A retrospective study found that gout patients who experienced an acute myocardial infarction or stroke had significantly higher odds of a recent gout flare in the preceding four months than those who did not.

A recent gout flare may be associated with increased odds of a cardiovascular (CV) event, a retrospective study found.

Researchers conducted the observational study using electronic health records from the Clinical Practice Research Datalink in England from 1997 through 2020. They performed a multivariable nested case-control study among 62,574 patients with gout, as well as a self-controlled case series, adjusted for season and age, among 1,421 patients with a gout flare and a CV event. The primary outcome was a CV event, defined as an acute myocardial infarction or stroke. The researchers ascertained gout flares and CV events using hospitalization, primary care outpatient, and prescription records. Results were published Aug. 2 by JAMA.

Among patients with a new diagnosis of gout (mean age, 76.5 years; 30.7% women), 10,475 patients with subsequent CV events were matched with 52,099 patients without CV events. Patients with CV events, compared to those without, had significantly higher odds of gout flare within the prior 0 to 60 days (2.0% vs. 1.4%; adjusted odds ratio [OR], 1.93 [95% CI, 1.57 to 2.38]) and within the prior 61 to 120 days (1.6% vs. 1.2%; adjusted OR, 1.57 [95% CI, 1.26 to 1.96]). However, there was no significant difference in the odds of gout flare within the prior 121 to 180 days (1.4% vs. 1.3%; adjusted OR, 1.06 [95% CI, 0.84 to 1.34]). In the self-controlled case series, CV event rates per 1,000 person-days were 2.49 (95% CI, 2.16 to 2.82) within days 0 to 60 after a flare; 2.16 (95% CI, 1.85 to 2.47) within days 61 to 120; and 1.70 (95% CI, 1.42 to 1.98) within days 121 to 180, compared with CV event rates of 1.32 (95% CI, 1.23 to 1.41) per 1,000 person-days within the 150 days before or the 181 to 540 days after the gout flare. Compared with 150 days before or the 181 to 540 days after a gout flare, the incidence rate differences for CV events were 1.17 (95% CI, 0.83 to 1.52) per 1,000 person-days within 0 to 60 days after a gout flare, 0.84 (95% CI, 0.52 to 1.17) within days 61 to 120, and 0.38 (95% CI, 0.09 to 0.67) within days 121 to 180 after a gout flare, with adjusted incidences of 1.64 (95% CI, 1.45 to 1.86) , 1.89 (95% CI, 1.54 to 2.30), and 1.29 (95% CI, 1.02-1.64), respectively.

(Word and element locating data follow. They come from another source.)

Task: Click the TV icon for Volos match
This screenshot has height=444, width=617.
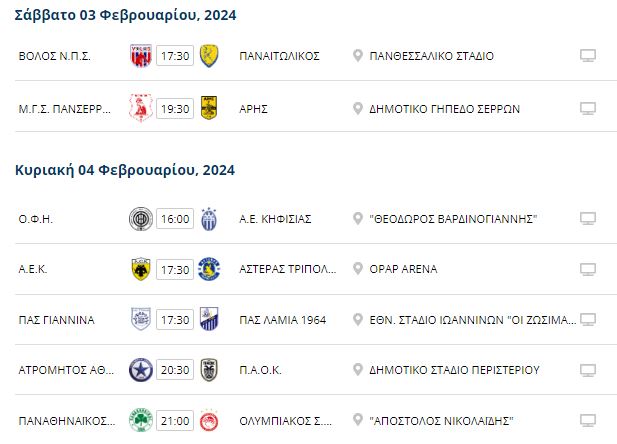Action: point(588,56)
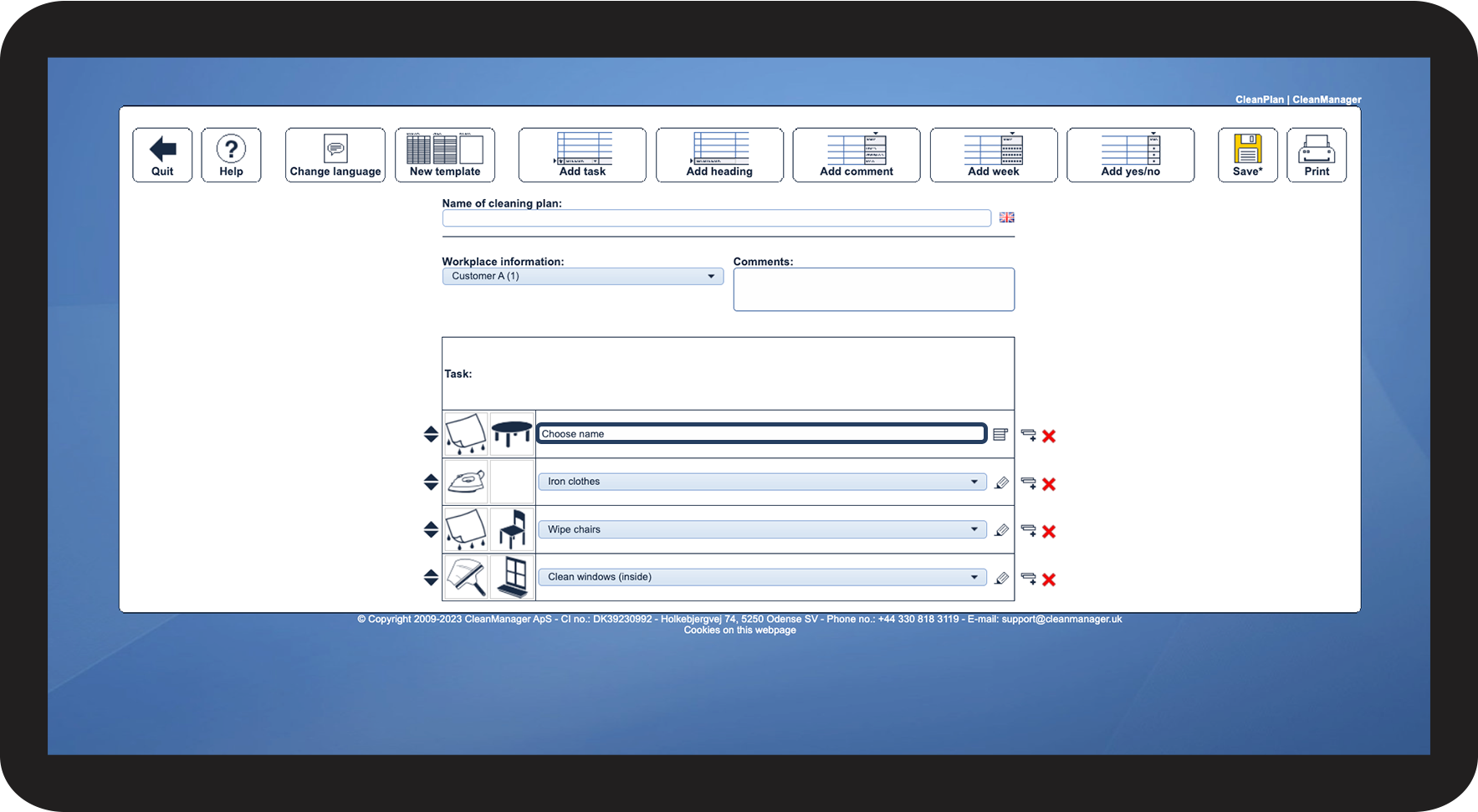Edit the Iron clothes task with pencil icon
The width and height of the screenshot is (1478, 812).
tap(1001, 483)

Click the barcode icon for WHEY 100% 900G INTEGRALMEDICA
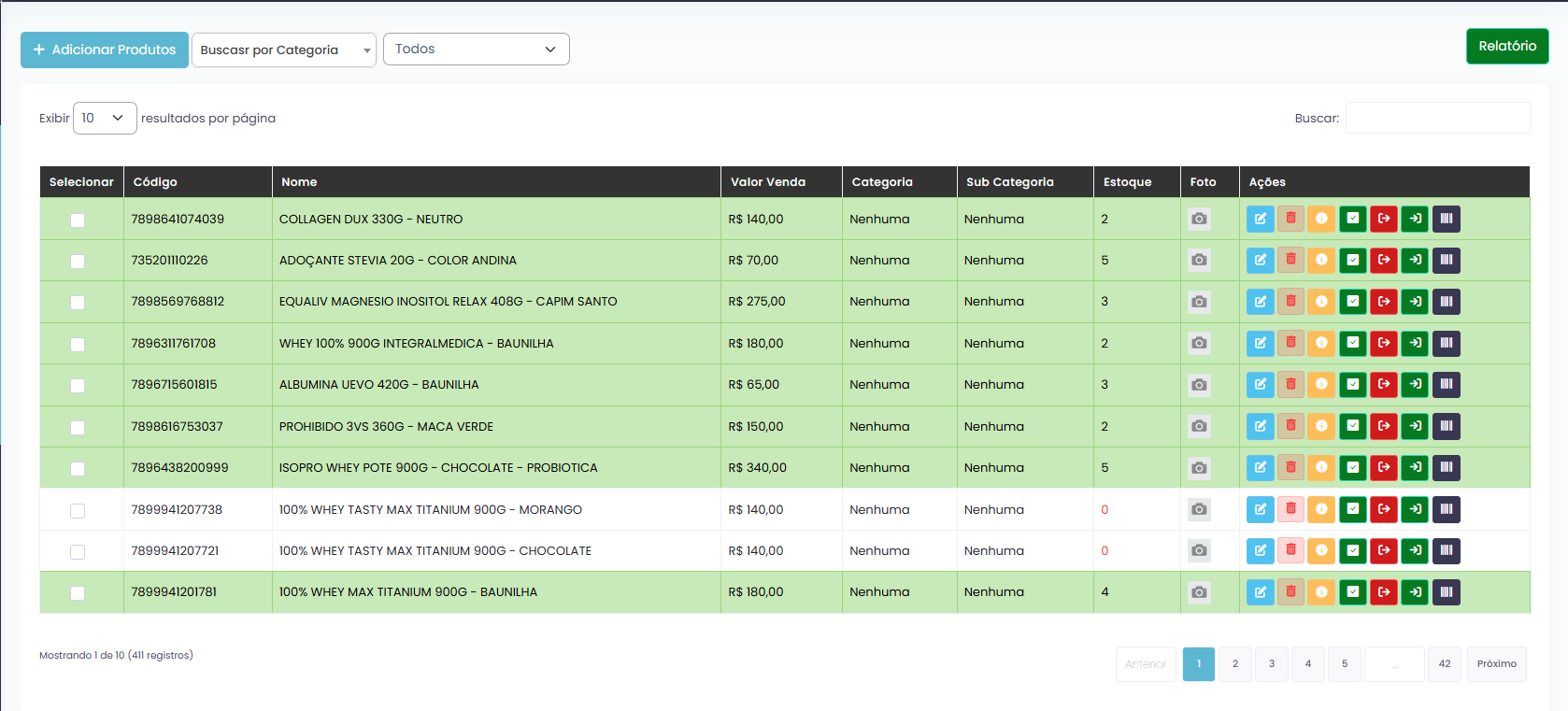click(x=1446, y=343)
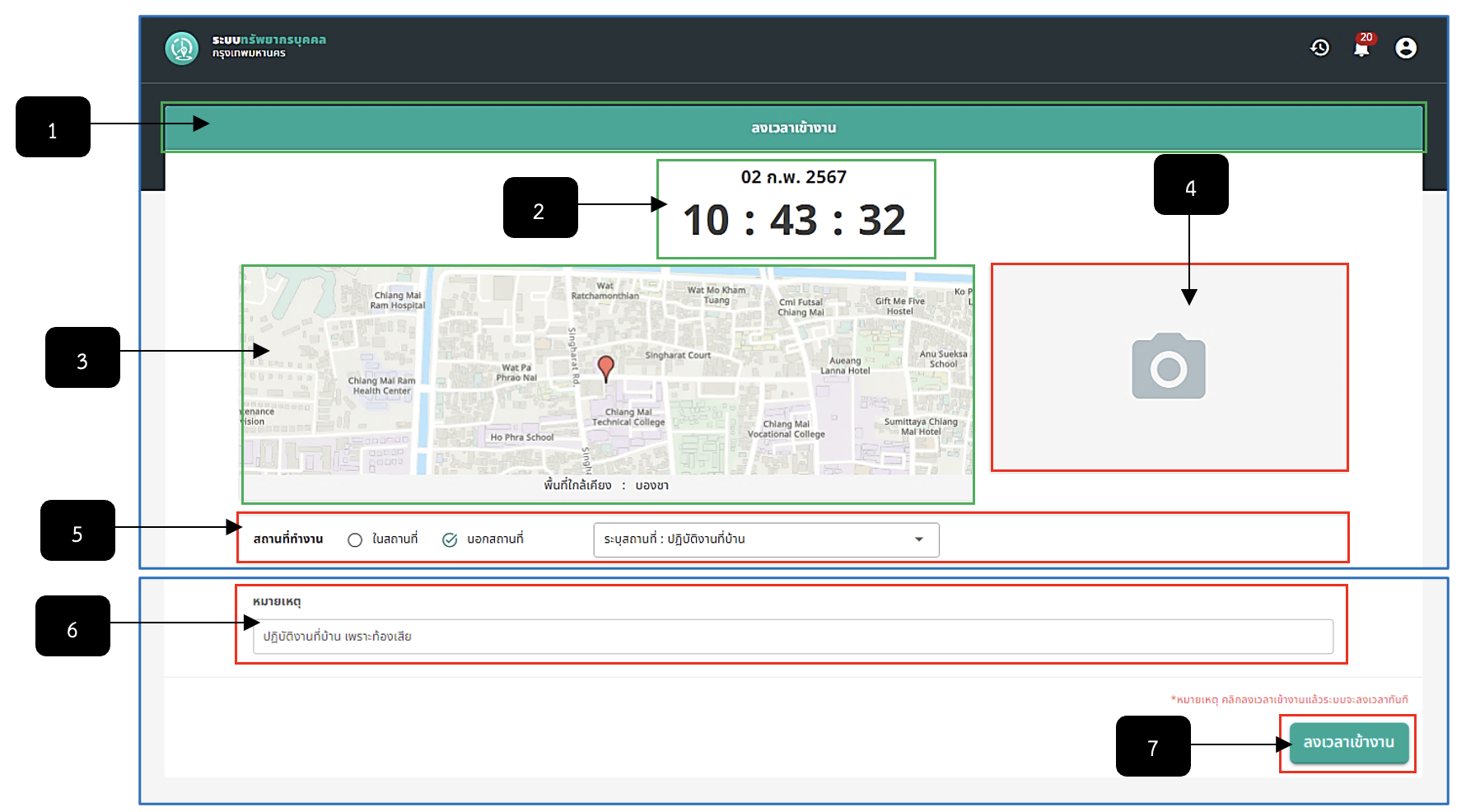Screen dimensions: 1466x812
Task: Expand the ระบุสถานที่ dropdown arrow
Action: [919, 539]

Limitations of the study include the fact that data were extracted retrospectively from a prospective database, the authors noted. They added that it was not possible to clinically verify or validate each CV event.

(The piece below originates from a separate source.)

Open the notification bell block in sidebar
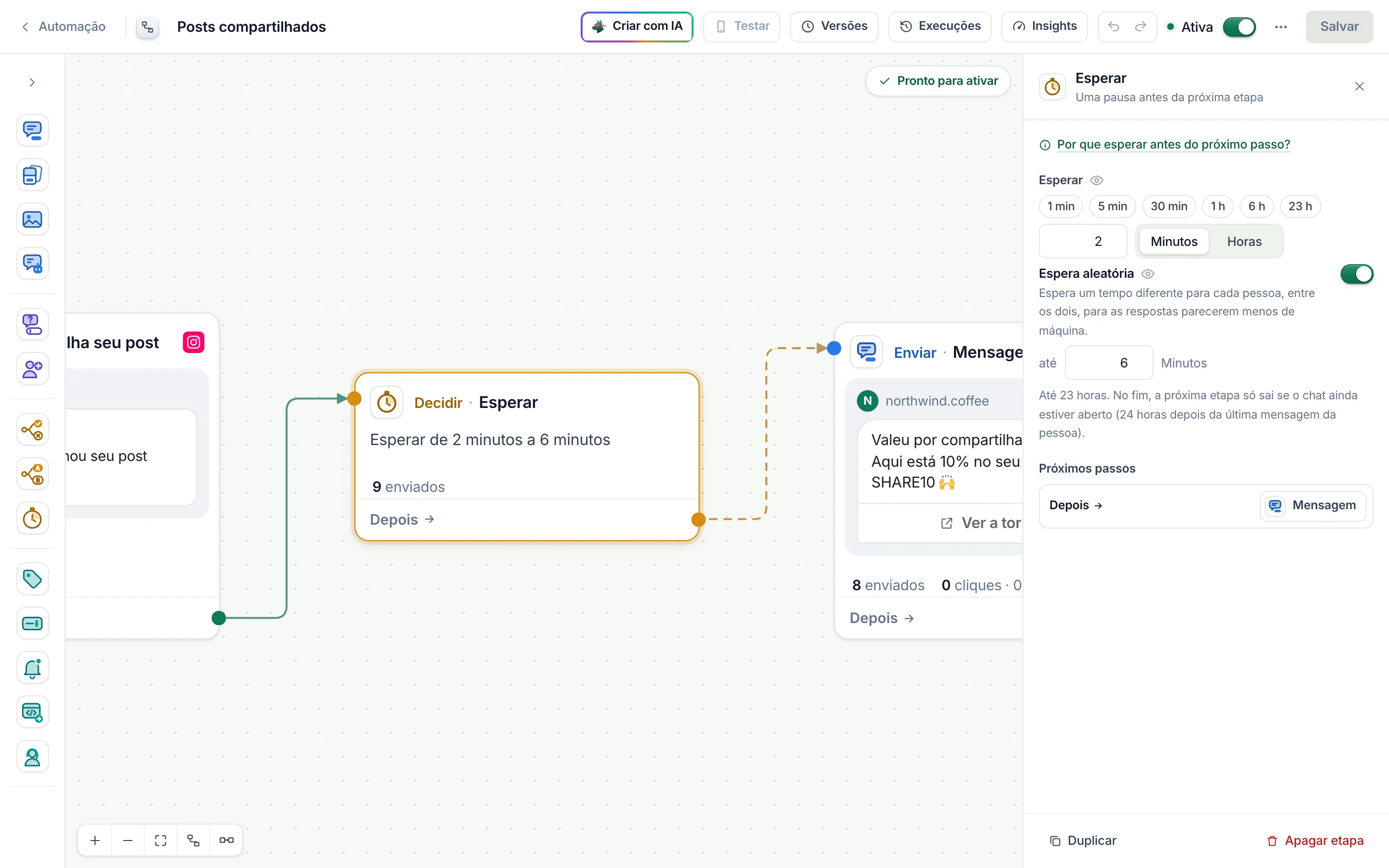The height and width of the screenshot is (868, 1389). coord(32,668)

The findings should alert clinicians and patients to the increased CV risk in the weeks after a gout flare and should place a focus on optimizing preventive measures, an accompanying editorial said.

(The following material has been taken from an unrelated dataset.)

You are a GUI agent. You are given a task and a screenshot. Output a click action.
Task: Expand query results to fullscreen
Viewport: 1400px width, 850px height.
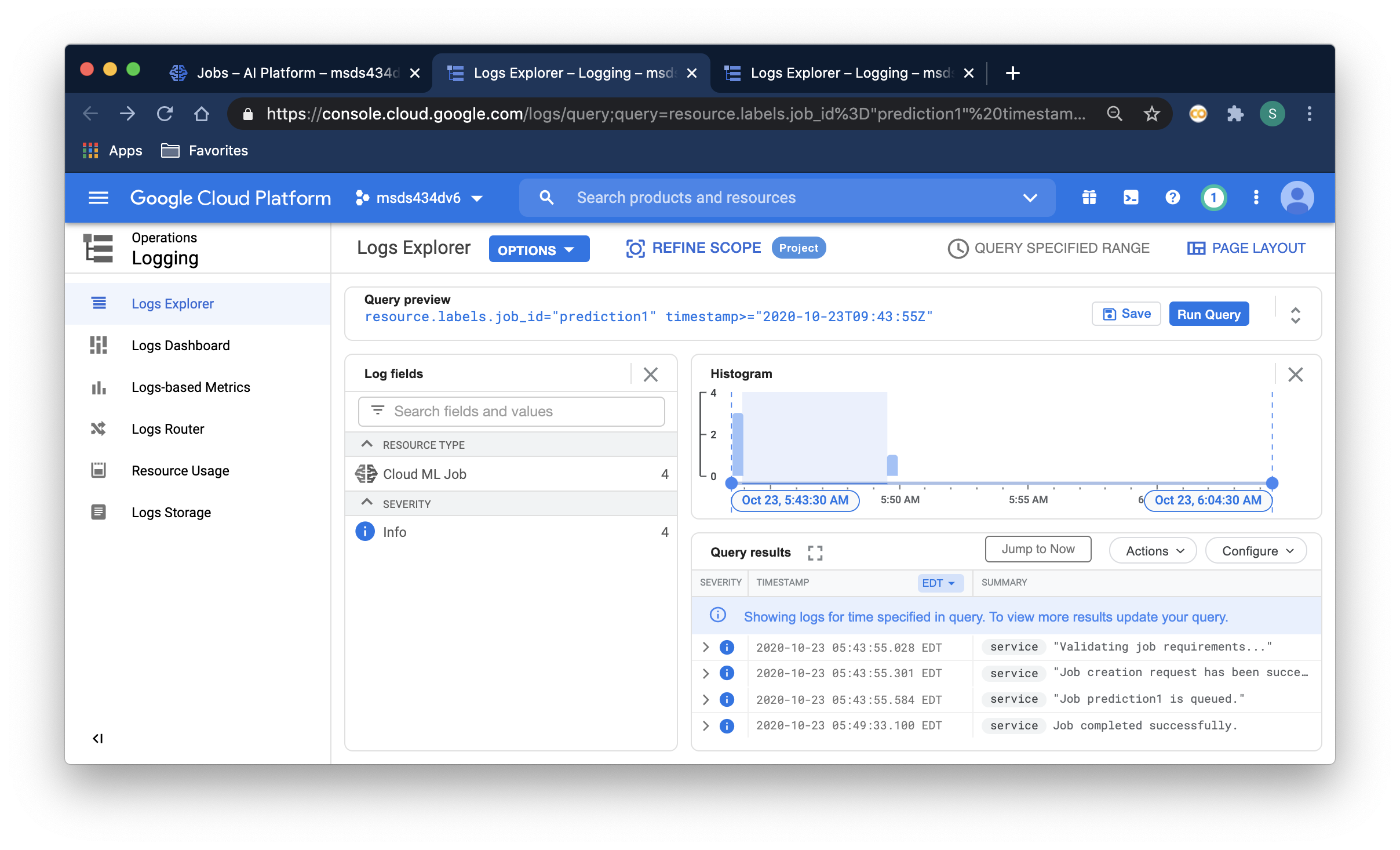tap(815, 553)
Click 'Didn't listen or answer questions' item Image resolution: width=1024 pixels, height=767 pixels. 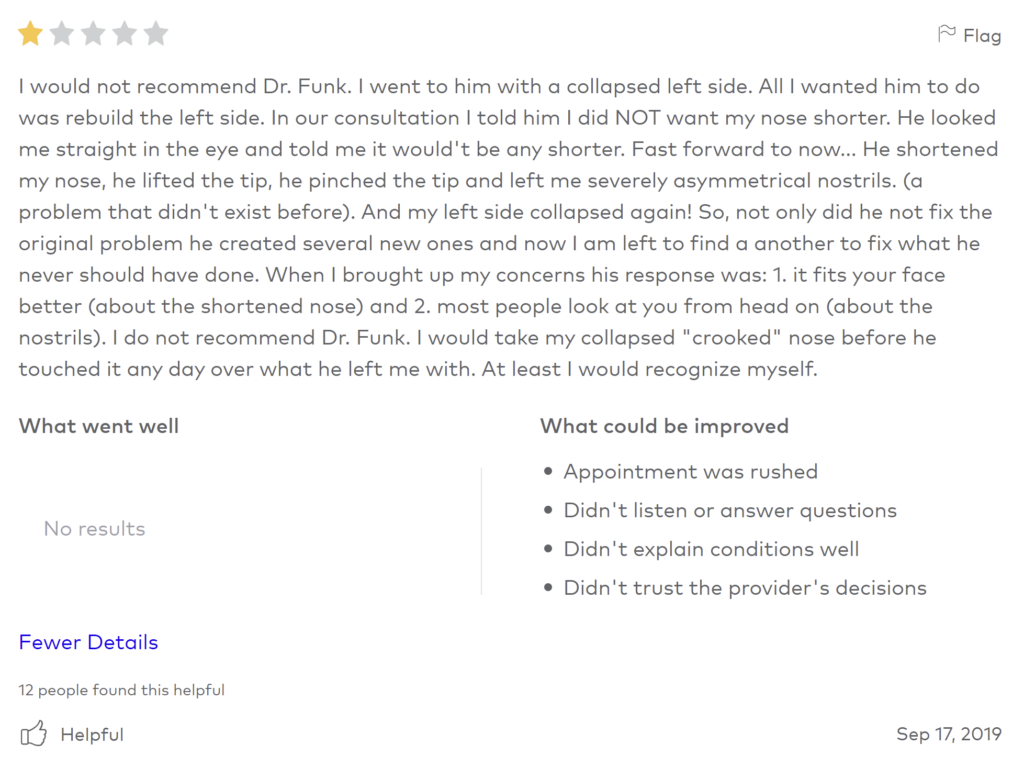[x=730, y=510]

“Clinicians should emphasize the importance of optimizing lifestyle measures and standard risk factor control, including adherence to diet, statins, anti-inflammatory drugs (eg, aspirin, colchicine), smoking cessation, diabetic and blood pressure control, and antithrombotic medications as indicated,” the editorialists wrote. “However, to keep this increased risk in perspective, the incremental risk after a gout flare was small (0.6% over 0-60 days).”